Equity Repo and Delta one trades are topics we have written not much about. Delta one trades, as the name implies, are transactions with a linear payoff. Hedging a delta one trade is pretty straightforward; it is one to one (or very close to it). Examples are total return swaps (TRS), exchange traded funds (EFT), forwards, and futures. For a dealer to enter into, for example, a TRS on a basket of equities there is the derivative contract, the hedge of going long or short the reference instruments and the securities financing. Apparently the European equity repo market has been the tail wagging the delta one dog recently.

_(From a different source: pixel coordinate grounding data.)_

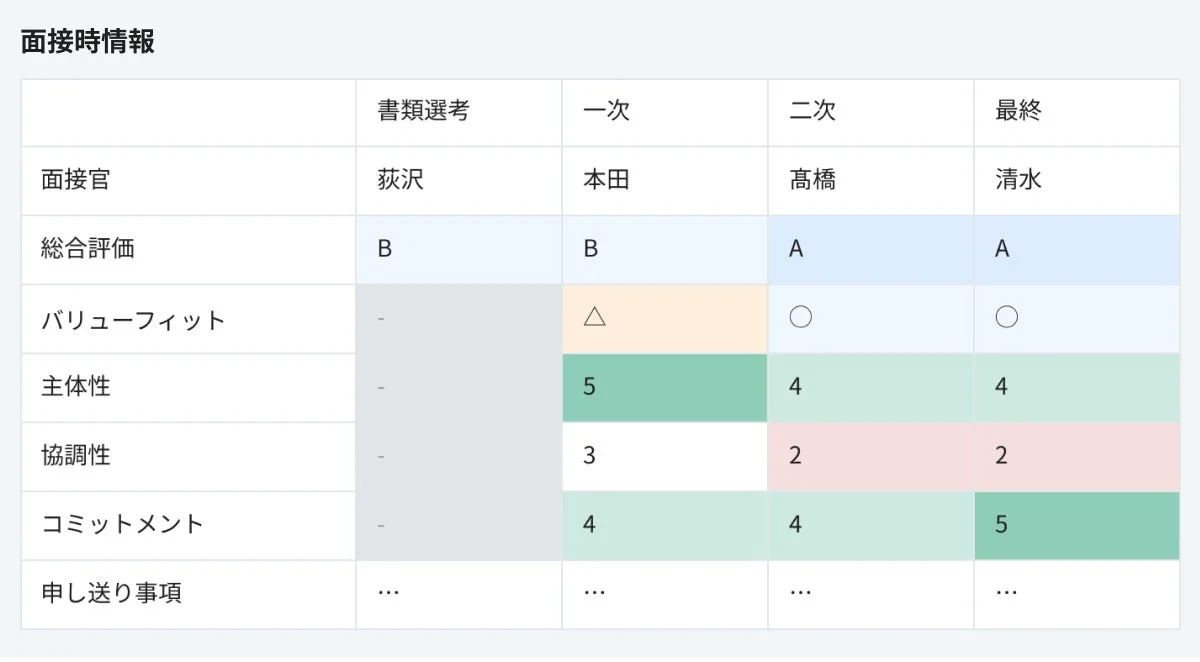1200x662 pixels.
Task: Click the △ rating symbol under 一次
Action: coord(592,317)
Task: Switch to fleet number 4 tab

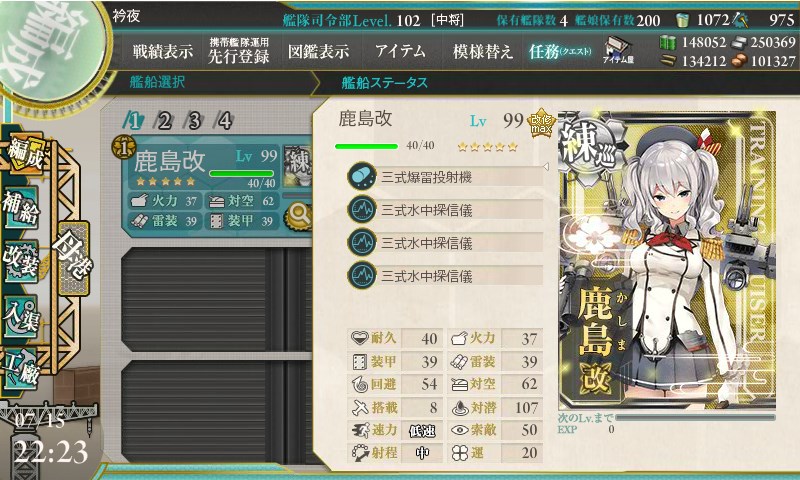Action: coord(225,121)
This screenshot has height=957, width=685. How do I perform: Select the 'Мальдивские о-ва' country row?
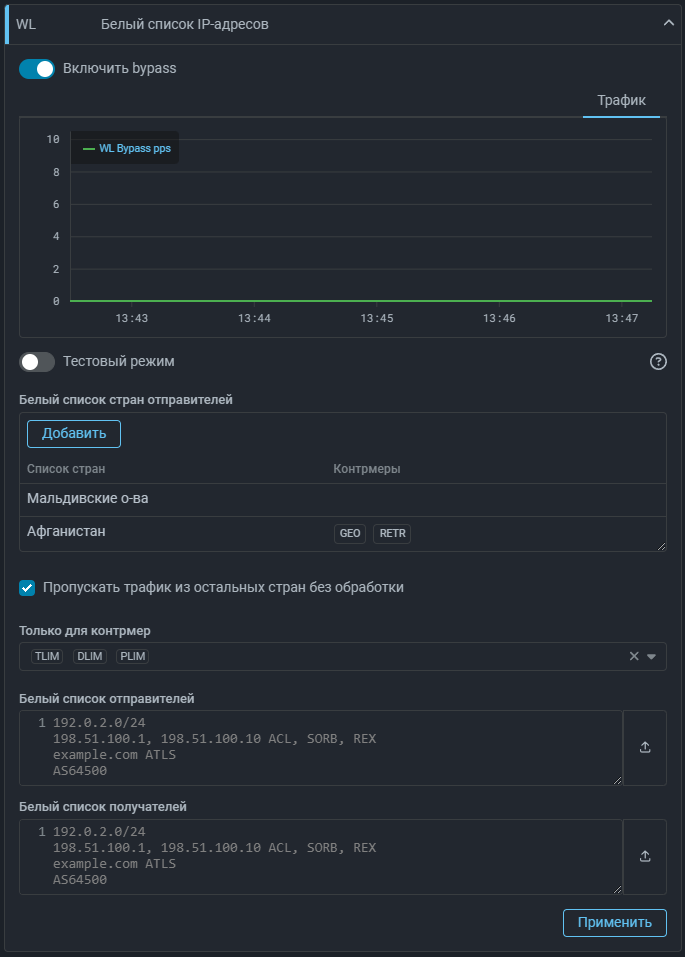[x=88, y=499]
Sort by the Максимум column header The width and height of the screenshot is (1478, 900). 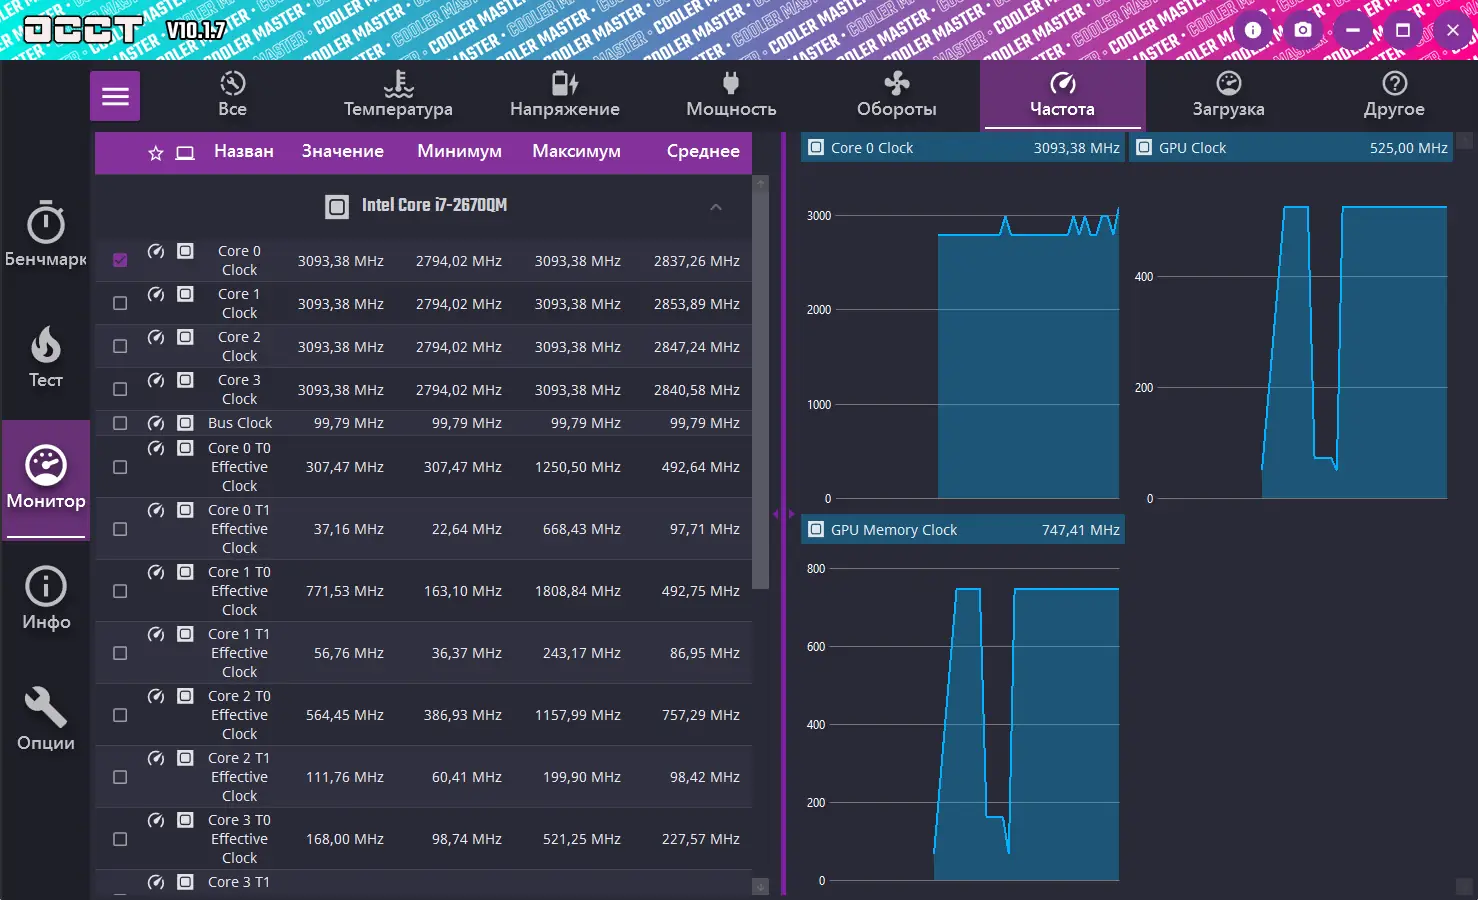click(x=576, y=151)
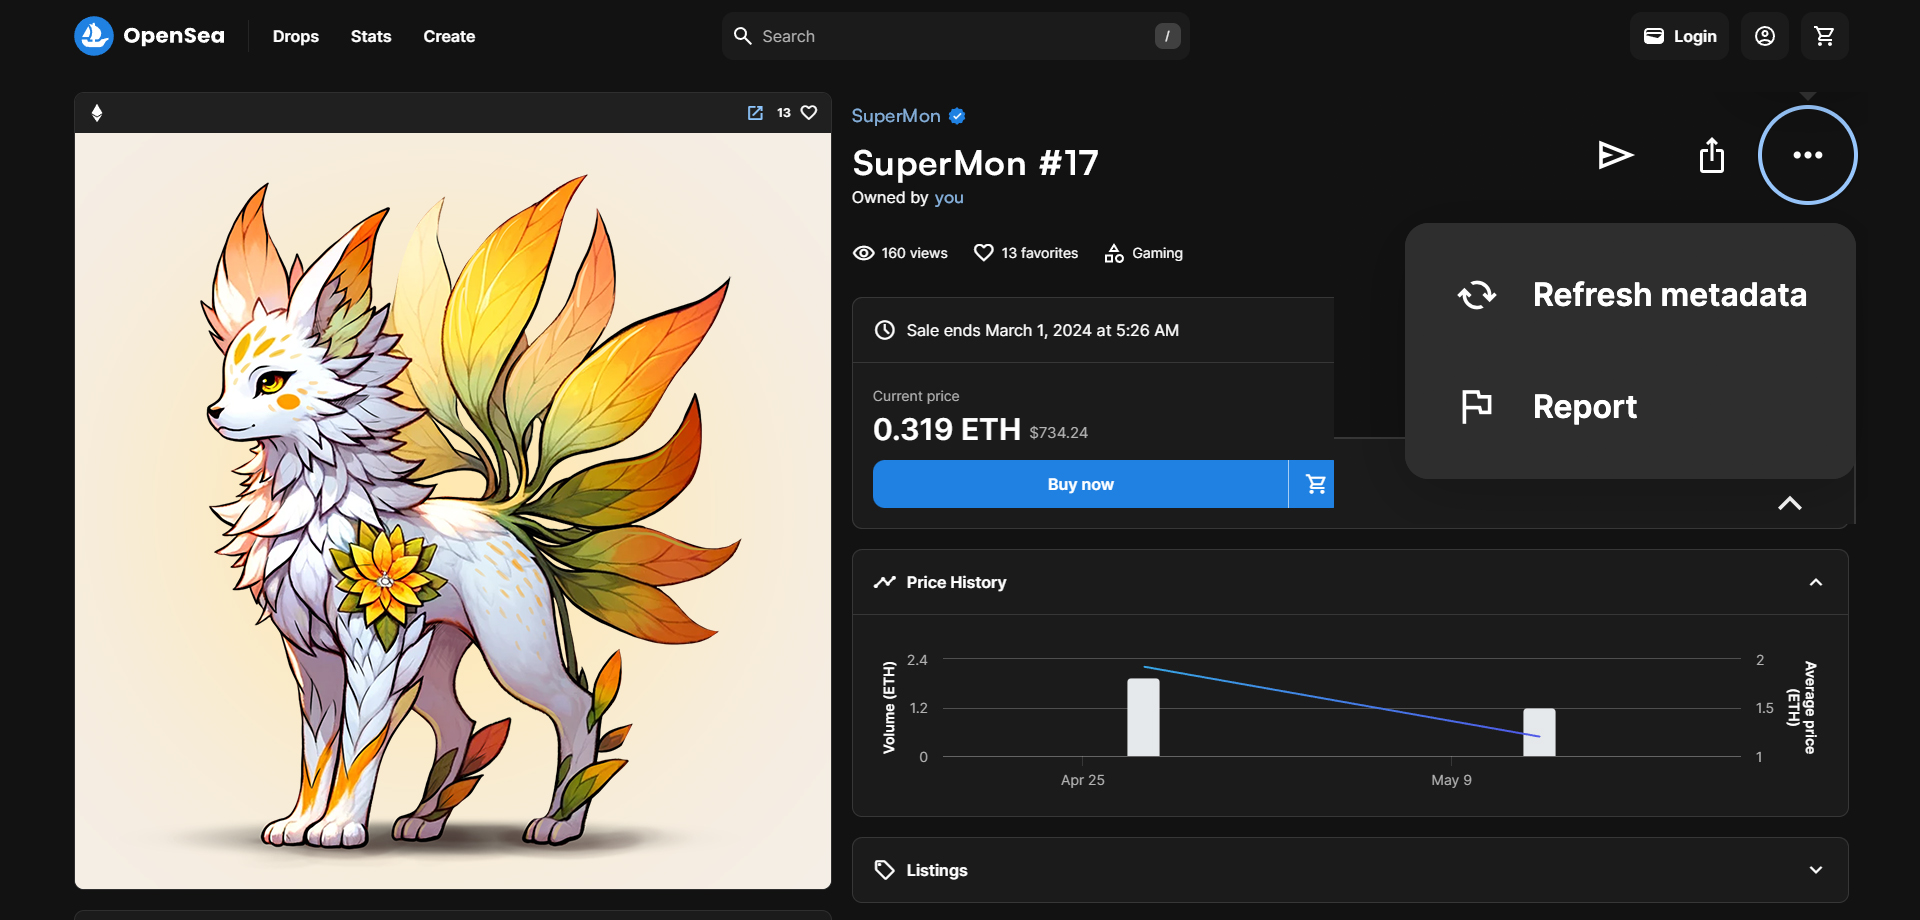Collapse the Price History section
This screenshot has height=920, width=1920.
pos(1815,582)
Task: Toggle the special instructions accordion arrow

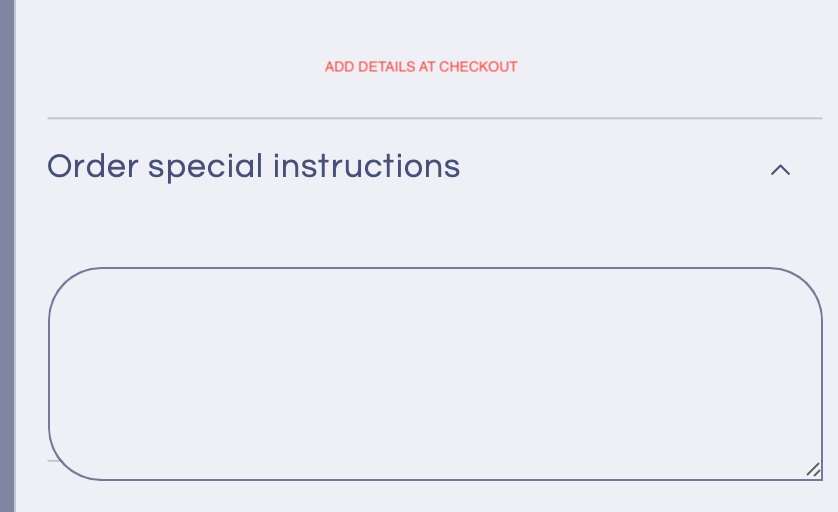Action: click(780, 170)
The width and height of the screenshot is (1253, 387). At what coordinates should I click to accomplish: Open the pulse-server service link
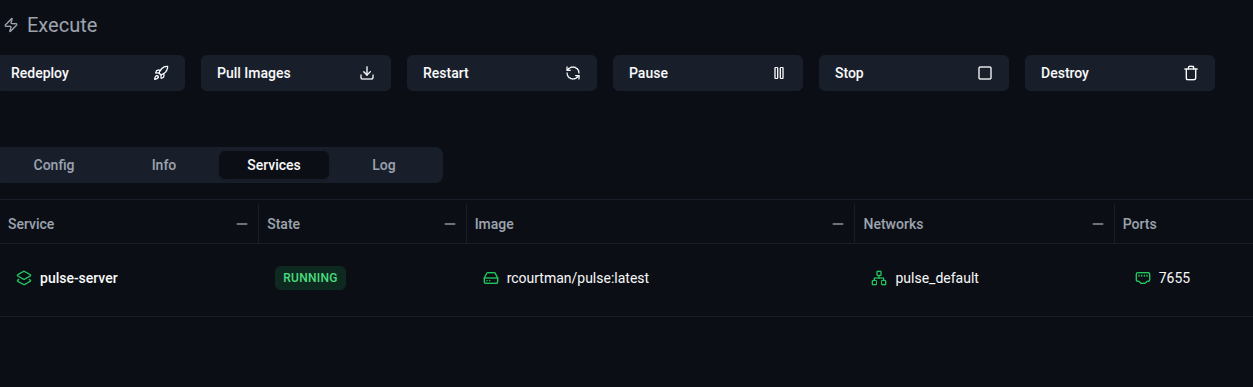[x=79, y=278]
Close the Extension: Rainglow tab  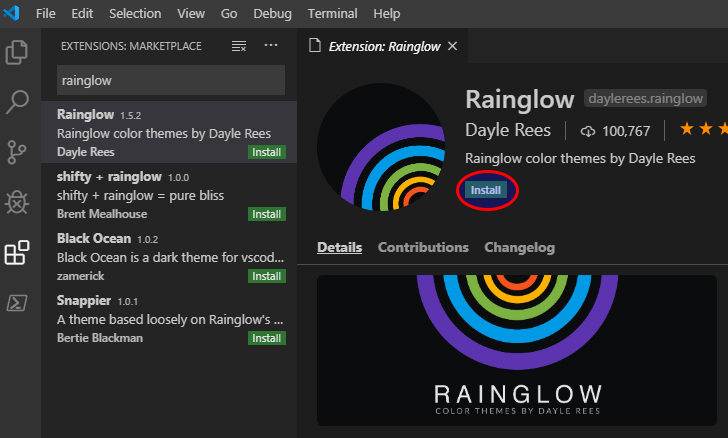452,46
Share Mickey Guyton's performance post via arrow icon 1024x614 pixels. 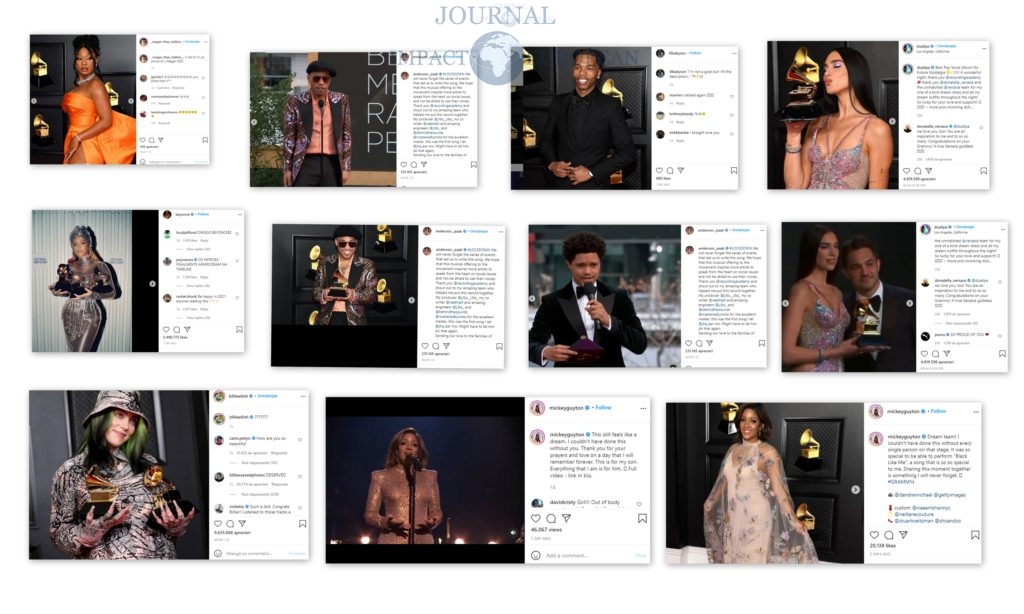[566, 518]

“…Just when equity derivatives businesses seemed to be enjoying an unusually extended period of calm, dislocations in equity repo markets are thought to have taken their toll on a number of delta one desks. Some players could be nursing sizeable mark-to-market losses after the equity repo rate plummeted deep into negative territory through the summer, industry participants said…”
(In this case negative means higher financing rates).
Bartholomew quoted Franck Lacour, head of equity derivatives trading at HSBC: “…“The fact there’s so much uncertainty about FTT and the regulatory environment is putting a lot of pressure on banks to downsize their delta one activity as nobody can absorb the additional forward risk that comes on the back of these transactions…” and “…The cost of long-term financing these positions is now significantly over Libor. There’s limited capacity out there and you can’t take unlimited risk…”
With the long-term cost of financing gone up, several trading desks are said to have mark to market losses on their positions. Losses are rumored anywhere from €10m–€20m up to €200m.
Equity repo in Europe is faced with all sorts of hurdles, most of which will seem very familiar to fixed income repo participants. The threat of the FTT hurts equity financing as much as it would harm fixed income repo. Getting nicked every time a position turns over adds up very fast. While recent legal developments seems to point away from the FTT coming into widespread use, it is still very much a politically driven issue with plenty of anti-bank sound bites to go around. It is too early to write the FTT off entirely. Capital absorbed by equity positions is not cheap. Finding cash lenders to financing equity positions is increasingly expensive. The lend long/borrow short mentality found in FI repo is also evident in equity repo, along with the pressures to term fund positions. This reduces the carry in the trade.
Equity repo appears to suffer from the same issues that fixed income repo does – a slow shrink and rising cost structure.